• [Stated goal]:
Retype the lines starting at the one containing "634) in the screenshot?" and ending at the one containing "pyautogui.click(x=593, y=125)", reproducing each exactly.

• [Extracted records]:
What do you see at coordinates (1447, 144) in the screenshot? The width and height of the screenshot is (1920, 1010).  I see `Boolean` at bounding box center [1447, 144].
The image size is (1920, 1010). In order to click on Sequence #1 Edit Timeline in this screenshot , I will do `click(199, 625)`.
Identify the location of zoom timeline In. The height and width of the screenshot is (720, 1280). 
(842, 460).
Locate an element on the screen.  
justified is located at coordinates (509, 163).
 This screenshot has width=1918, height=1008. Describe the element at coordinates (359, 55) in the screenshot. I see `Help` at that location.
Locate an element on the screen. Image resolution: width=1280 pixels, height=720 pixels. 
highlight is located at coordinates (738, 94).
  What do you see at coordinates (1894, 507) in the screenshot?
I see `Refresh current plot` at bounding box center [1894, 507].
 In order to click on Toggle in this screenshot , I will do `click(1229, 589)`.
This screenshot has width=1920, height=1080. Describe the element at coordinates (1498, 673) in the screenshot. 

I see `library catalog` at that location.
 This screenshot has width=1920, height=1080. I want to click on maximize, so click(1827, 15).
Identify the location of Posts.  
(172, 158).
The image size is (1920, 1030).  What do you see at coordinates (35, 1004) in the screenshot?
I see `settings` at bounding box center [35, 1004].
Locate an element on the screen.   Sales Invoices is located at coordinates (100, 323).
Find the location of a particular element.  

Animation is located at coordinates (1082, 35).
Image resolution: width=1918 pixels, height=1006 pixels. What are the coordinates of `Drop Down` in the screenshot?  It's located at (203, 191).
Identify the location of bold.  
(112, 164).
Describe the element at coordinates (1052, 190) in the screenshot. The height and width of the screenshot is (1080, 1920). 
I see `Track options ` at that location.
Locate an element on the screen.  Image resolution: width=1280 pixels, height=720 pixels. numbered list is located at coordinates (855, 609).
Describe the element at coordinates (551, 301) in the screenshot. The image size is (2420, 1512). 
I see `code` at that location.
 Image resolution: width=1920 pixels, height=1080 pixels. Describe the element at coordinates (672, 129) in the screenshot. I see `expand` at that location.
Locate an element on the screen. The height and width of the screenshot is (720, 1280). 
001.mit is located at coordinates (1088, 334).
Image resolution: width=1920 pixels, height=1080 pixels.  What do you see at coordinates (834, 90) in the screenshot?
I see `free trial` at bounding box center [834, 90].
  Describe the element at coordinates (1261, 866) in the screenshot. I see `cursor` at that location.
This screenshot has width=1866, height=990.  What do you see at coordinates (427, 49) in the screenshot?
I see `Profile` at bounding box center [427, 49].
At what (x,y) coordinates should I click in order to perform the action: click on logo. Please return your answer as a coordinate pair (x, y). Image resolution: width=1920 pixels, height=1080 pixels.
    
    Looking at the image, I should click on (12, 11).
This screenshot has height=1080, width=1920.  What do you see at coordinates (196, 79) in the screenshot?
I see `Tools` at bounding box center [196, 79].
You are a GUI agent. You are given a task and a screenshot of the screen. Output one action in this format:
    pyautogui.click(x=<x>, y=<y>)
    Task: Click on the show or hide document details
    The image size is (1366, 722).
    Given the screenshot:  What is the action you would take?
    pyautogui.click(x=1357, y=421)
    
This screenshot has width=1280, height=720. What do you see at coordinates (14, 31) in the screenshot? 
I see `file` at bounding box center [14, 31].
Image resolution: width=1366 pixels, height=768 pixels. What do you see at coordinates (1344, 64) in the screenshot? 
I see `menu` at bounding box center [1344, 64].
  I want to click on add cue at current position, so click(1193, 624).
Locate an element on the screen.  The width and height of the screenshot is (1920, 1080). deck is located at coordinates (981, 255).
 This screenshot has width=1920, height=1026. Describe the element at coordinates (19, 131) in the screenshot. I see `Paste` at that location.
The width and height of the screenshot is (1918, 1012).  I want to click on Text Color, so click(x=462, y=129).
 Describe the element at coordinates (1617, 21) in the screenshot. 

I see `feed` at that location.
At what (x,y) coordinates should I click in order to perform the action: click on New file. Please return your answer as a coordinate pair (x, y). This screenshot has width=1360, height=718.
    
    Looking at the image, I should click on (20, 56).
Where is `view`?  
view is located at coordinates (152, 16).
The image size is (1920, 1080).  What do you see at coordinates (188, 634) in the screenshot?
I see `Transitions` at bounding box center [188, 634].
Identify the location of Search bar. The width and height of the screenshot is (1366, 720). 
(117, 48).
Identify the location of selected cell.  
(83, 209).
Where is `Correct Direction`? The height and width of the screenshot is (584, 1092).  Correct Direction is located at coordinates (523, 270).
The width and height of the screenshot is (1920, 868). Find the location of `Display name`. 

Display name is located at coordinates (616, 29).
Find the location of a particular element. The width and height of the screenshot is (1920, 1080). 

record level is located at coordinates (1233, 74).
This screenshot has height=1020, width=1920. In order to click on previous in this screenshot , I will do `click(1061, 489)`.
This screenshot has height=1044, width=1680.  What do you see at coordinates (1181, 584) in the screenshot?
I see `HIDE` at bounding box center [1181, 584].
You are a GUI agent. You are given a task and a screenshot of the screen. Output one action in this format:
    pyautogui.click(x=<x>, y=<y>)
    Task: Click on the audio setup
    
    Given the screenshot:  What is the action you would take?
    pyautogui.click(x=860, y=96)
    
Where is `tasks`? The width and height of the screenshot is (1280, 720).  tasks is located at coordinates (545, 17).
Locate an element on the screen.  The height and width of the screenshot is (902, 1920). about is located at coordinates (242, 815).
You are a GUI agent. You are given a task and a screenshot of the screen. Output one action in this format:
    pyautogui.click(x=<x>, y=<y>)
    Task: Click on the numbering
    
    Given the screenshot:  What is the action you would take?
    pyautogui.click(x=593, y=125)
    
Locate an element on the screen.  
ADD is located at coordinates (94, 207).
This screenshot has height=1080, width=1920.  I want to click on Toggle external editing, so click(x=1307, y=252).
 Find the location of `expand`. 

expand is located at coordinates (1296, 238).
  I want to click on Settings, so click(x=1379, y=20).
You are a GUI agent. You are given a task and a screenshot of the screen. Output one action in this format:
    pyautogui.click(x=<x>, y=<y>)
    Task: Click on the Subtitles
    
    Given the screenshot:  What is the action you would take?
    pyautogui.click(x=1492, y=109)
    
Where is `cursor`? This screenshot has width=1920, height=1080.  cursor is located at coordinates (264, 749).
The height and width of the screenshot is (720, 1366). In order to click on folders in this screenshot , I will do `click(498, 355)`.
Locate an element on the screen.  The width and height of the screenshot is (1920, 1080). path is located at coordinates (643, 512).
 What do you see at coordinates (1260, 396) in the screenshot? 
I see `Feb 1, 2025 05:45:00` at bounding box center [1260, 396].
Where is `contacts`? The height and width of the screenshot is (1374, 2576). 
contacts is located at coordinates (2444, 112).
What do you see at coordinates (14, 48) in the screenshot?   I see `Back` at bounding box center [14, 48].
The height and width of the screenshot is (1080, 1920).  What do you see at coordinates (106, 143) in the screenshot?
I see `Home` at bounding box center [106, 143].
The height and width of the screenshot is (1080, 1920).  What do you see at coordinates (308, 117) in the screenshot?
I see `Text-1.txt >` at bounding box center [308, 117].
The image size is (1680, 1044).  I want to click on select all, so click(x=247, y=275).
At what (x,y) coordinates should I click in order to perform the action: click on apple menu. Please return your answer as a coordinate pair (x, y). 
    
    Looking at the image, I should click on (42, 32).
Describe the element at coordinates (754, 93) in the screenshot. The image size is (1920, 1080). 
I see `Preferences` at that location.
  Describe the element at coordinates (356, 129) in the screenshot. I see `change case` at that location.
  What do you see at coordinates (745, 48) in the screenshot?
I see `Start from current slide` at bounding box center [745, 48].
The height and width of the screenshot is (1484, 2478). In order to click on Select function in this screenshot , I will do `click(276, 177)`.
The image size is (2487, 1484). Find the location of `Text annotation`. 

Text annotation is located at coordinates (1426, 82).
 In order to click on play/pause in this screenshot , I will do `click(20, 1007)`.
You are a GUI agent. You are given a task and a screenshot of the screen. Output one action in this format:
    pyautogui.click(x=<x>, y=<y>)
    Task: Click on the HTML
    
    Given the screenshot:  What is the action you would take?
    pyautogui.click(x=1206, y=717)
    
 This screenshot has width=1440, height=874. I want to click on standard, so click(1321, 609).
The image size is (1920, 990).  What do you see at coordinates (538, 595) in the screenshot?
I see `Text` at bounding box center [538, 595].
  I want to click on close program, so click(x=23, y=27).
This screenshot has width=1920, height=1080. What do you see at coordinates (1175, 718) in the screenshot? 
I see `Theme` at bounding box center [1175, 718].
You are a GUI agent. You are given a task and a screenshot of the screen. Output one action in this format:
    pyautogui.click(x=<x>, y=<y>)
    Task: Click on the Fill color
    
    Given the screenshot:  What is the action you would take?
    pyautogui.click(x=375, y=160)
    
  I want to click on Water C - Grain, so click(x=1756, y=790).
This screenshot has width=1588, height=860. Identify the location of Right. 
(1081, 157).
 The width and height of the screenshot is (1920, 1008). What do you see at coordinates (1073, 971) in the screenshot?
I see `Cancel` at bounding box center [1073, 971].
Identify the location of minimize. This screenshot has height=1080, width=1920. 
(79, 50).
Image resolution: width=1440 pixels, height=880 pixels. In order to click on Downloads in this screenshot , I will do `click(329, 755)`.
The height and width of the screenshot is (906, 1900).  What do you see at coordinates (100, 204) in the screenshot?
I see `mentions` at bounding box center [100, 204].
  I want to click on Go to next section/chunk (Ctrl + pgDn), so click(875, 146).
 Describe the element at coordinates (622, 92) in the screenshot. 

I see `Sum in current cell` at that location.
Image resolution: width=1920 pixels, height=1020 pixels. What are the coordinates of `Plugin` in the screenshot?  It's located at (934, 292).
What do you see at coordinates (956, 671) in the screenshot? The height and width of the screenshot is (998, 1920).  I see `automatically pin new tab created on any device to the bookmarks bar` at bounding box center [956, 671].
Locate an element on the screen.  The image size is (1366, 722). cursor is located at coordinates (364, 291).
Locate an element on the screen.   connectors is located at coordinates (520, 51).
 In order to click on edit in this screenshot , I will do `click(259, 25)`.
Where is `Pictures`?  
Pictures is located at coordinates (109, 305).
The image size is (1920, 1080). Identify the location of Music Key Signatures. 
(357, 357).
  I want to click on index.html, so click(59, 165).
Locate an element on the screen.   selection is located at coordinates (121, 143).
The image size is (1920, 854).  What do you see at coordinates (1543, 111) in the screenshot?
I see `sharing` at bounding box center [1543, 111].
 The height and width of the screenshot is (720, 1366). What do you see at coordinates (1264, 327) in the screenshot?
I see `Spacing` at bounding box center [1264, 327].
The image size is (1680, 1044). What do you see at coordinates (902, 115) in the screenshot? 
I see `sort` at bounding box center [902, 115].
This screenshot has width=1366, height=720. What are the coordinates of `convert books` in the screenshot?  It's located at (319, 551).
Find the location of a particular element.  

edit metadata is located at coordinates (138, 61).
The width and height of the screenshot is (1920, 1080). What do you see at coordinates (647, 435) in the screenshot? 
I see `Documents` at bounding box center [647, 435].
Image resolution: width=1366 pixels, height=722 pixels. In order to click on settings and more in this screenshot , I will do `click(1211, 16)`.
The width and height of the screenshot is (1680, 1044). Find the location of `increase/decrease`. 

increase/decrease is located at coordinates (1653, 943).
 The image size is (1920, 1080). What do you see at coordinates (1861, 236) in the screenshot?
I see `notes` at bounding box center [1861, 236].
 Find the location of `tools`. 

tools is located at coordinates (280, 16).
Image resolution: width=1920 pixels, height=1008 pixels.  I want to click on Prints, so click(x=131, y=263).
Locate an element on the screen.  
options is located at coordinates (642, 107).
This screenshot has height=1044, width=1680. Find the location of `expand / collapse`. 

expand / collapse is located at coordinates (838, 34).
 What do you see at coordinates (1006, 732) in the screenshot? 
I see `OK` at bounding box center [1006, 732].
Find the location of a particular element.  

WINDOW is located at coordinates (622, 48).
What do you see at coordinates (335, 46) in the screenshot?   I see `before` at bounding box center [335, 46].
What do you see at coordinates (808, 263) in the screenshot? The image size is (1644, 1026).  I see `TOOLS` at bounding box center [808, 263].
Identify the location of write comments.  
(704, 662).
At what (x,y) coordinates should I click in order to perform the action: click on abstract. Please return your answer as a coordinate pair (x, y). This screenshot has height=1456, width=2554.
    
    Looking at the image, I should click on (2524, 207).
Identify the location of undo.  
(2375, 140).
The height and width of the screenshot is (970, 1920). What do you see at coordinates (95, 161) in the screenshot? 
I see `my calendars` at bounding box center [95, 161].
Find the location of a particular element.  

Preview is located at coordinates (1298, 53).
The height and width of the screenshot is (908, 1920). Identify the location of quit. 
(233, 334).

• [Response]:
The image size is (1920, 1080).  What do you see at coordinates (188, 634) in the screenshot?
I see `Transitions` at bounding box center [188, 634].
Identify the location of Search bar. The width and height of the screenshot is (1366, 720). 
(117, 48).
Identify the location of selected cell.  
(83, 209).
Where is `Correct Direction`? The height and width of the screenshot is (584, 1092).  Correct Direction is located at coordinates (523, 270).
The width and height of the screenshot is (1920, 868). Find the location of `Display name`. 

Display name is located at coordinates (616, 29).
Find the location of a particular element. The width and height of the screenshot is (1920, 1080). 

record level is located at coordinates (1233, 74).
This screenshot has height=1020, width=1920. In order to click on previous in this screenshot , I will do `click(1061, 489)`.
This screenshot has height=1044, width=1680.  What do you see at coordinates (1181, 584) in the screenshot?
I see `HIDE` at bounding box center [1181, 584].
You are a GUI agent. You are given a task and a screenshot of the screen. Output one action in this format:
    pyautogui.click(x=<x>, y=<y>)
    Task: Click on the audio setup
    
    Given the screenshot:  What is the action you would take?
    pyautogui.click(x=860, y=96)
    
Where is `tasks`? The width and height of the screenshot is (1280, 720).  tasks is located at coordinates (545, 17).
Locate an element on the screen.  The height and width of the screenshot is (902, 1920). about is located at coordinates (242, 815).
You are a GUI agent. You are given a task and a screenshot of the screen. Output one action in this format:
    pyautogui.click(x=<x>, y=<y>)
    Task: Click on the numbering
    
    Given the screenshot:  What is the action you would take?
    pyautogui.click(x=593, y=125)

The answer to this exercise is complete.